O QUE PROPÕE O CONGRESSO: para projeto da Câmara,
ponderação dos recursos deve levar em conta modalidade de ensino, nível
socioeconômico dos alunos e o CAQ (Custo Aluno-Qualidade, um indicador que
especifica quanto é preciso investir por aluno para garantir condições mínimas
de qualidade). Projeto do Senado cita apenas o CAQ e a etapa de ensino.
OUTRAS PROPOSTAS: o Movimento Todos Pela Educação e a
Confederação Nacional de Municípios, por exemplo, propõem um modelo de repasse
que combine fatores de ponderação das matrículas por etapa, indicadores
socioeconômicos e indicadores fiscais dos municípios.
Custo Aluno Qualidade
COMO é: o Custo Aluno-Qualidade é um indicador, ainda não
implementado, que especifica quanto é preciso investir por aluno para
garantir uma educação de qualidade para todos. O PNE (Plano Nacional de
Educação) prevê que seja usado como parâmetro para o financiamento da
educação básica, sobretudo para aumentar o protagonismo da União na
transferência de recursos. Ele não é mencionado no atual Fundeb e ainda
não há uma regulamentação que defina que critérios devem ser levados em conta no
cálculo do índice.
O QUE PROPÕE O CONGRESSO: as duas propostas afirmam que o
CAQ deve ser levado em conta na hora dos repasses, mas não especificam de que
forma.
OUTRAS PROPOSTAS: movimentos em defesa da educação pública
afirmam que o CAQ é importante para reduzir as desigualdades entre as redes do
país, mas há disputas sobre que fatores devem ser usados para calcular o
índice. Há também o entendimento de que o Fundeb representa apenas parte
do financiamento da educação básica e a inclusão do CAQ no dispositivo
seria inadequada.
Pagamento de professores
COMO é: no mínimo 60% do valor recebido por estados e
municípios deve ser usado para pagar professores.

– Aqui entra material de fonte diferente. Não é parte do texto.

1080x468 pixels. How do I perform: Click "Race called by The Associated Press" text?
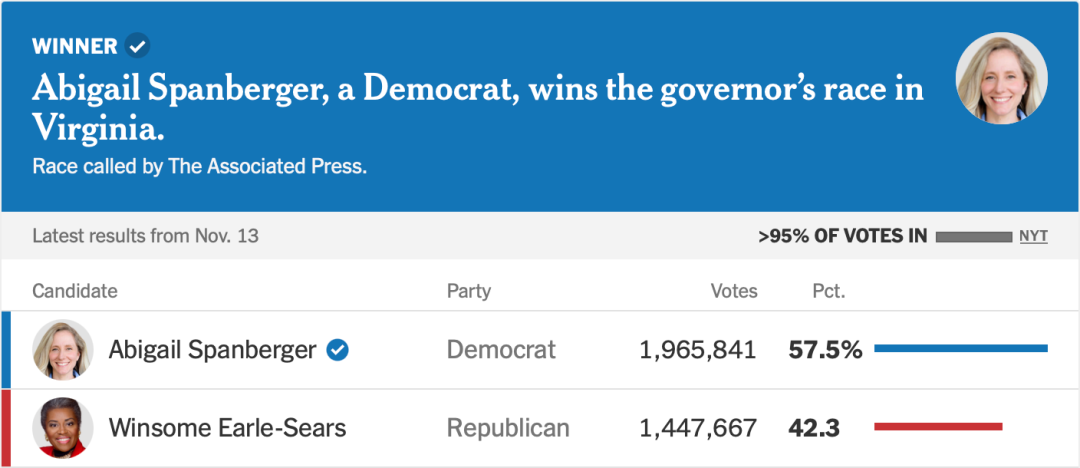pyautogui.click(x=200, y=166)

O QUE PROPÕE O CONGRESSO: Projeto na Câmara quer que no
mínimo 70% do valor recebido seja usado para pagar profissionais da educação
(não só professores), enquanto o do Senado pede 60% para profissionais do
magistério. Nos dois, quem não tiver condições de arcar com o piso nacional
receberá auxílio da União.
Fonte: Folha UOL Educação em 26/08/2018.